No, said Zwingli. He would never touch a woman again. But he had something special for stick-in-the-mud Vigo. He showed me a briefcase, causing me to emit gurgles of pleasure. “Guanaco leather? Genuine? My guess is it cost 5000 pesetas.”
“300 francs. Llama, Zurich, Bahnhofstrasse. Since you’re a connoisseur, you can keep it. But it’s not the briefcase—it’s the contents that are important.”
This was the Zwingli of olden times talking, when he regarded women as sexless entities, apparatuses to be manipulated, objects to be placed on the shelf according to their beauty and practicality. He was charming, clever, generous. If necessary he’d give you the shirt off his back. But if the shirt turned Isabella-brown, it was all over with him.

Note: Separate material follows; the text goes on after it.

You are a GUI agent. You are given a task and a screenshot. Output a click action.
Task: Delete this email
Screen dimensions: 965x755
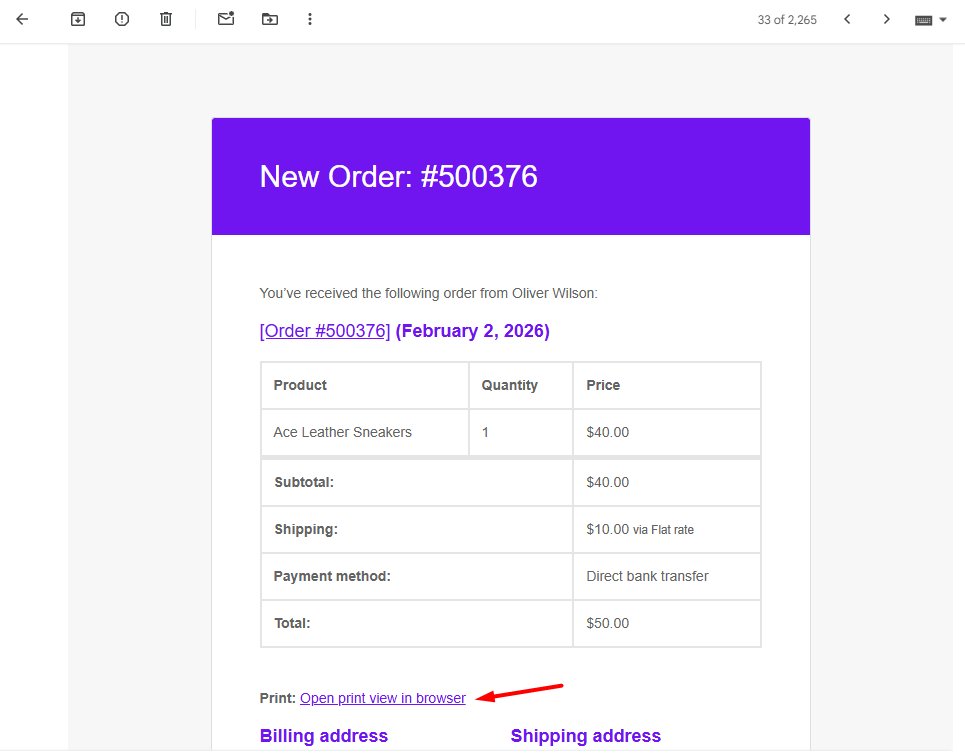[x=165, y=19]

This briefcase contained packets of herbal tea, blends for every age and sex, all bearing the Künzli trademark, and in addition the bearded pastor Künzli’s magnum opus Chru
t und Unchrut. Zwingli was now frequenting all possible paths of rejuvenation. He no longer smoked. I’m always amazed when someone says, “No thanks, I don’t smoke.” He still had his expensive Chinese cigarette case, and as he passed it to us I was forced to say, “No thanks, unfortunately I’m still a non-smoker.” (But because my metabolism doesn’t absorb enough nicotine in our food, every once in a while I get an injection of nicotine. That explains the word “unfortunately”). Beatrice was allowed to keep the cigarette case.
Now reconciled in the most heartwarming fashion, brother and sister together drank some brew from their mountainous homeland. I stayed with wine, but at the risk of offending Zwingli I offered a toast to the famous philanthropic Swiss herbophile Künzli. Not that I meant any offense to that pious fellow, either. On the contrary, I have a high regard for the man as a man.. it’s just that I don’t like his tea. If all the theologians had given their attention to the flowers and the grasses instead of God, Christianity would never have gone to the dogs. To be a specialist in herbs, one must harbor an abundance of love for nature and its Creator; one must possess an uncomplicated mind, a willingness to serve one’s fellow man, a generosity of spirit, and humility. Humility above all, which can merge into genuine modesty. Perhaps one in a million clergymen goes off into the forest to collect herbs; the others prefer to stay in church. To this very day, I prefer wine to herbal tea, although I am willing to concede that when administered correctly, herbal tea can make just about anything disappear, beginning with gallstones and extending to evil thoughts. The mystic Albert Talhoff has very good reasons for lacing his tobacco with a pinch of Künzli tea. But he keeps his posological secrets to himself.